▸ **What you will do**:
Where the material below has a line containing "Where should I click to: Choose", start repeating exactly, and keep going through the line containing "Click the 'Unlimited", with no other lines.
-------- Information shown --------
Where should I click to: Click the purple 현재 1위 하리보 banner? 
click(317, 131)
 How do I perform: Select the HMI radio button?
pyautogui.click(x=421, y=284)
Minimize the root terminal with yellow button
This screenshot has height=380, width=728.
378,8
--------
-------- Information shown --------
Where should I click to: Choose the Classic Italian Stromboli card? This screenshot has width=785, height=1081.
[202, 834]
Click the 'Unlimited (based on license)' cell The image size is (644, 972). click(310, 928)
--------
▸ **Completed task**:
Where should I click to: Choose the Classic Italian Stromboli card? This screenshot has width=785, height=1081.
[202, 834]
Click the 'Unlimited (based on license)' cell The image size is (644, 972). click(310, 928)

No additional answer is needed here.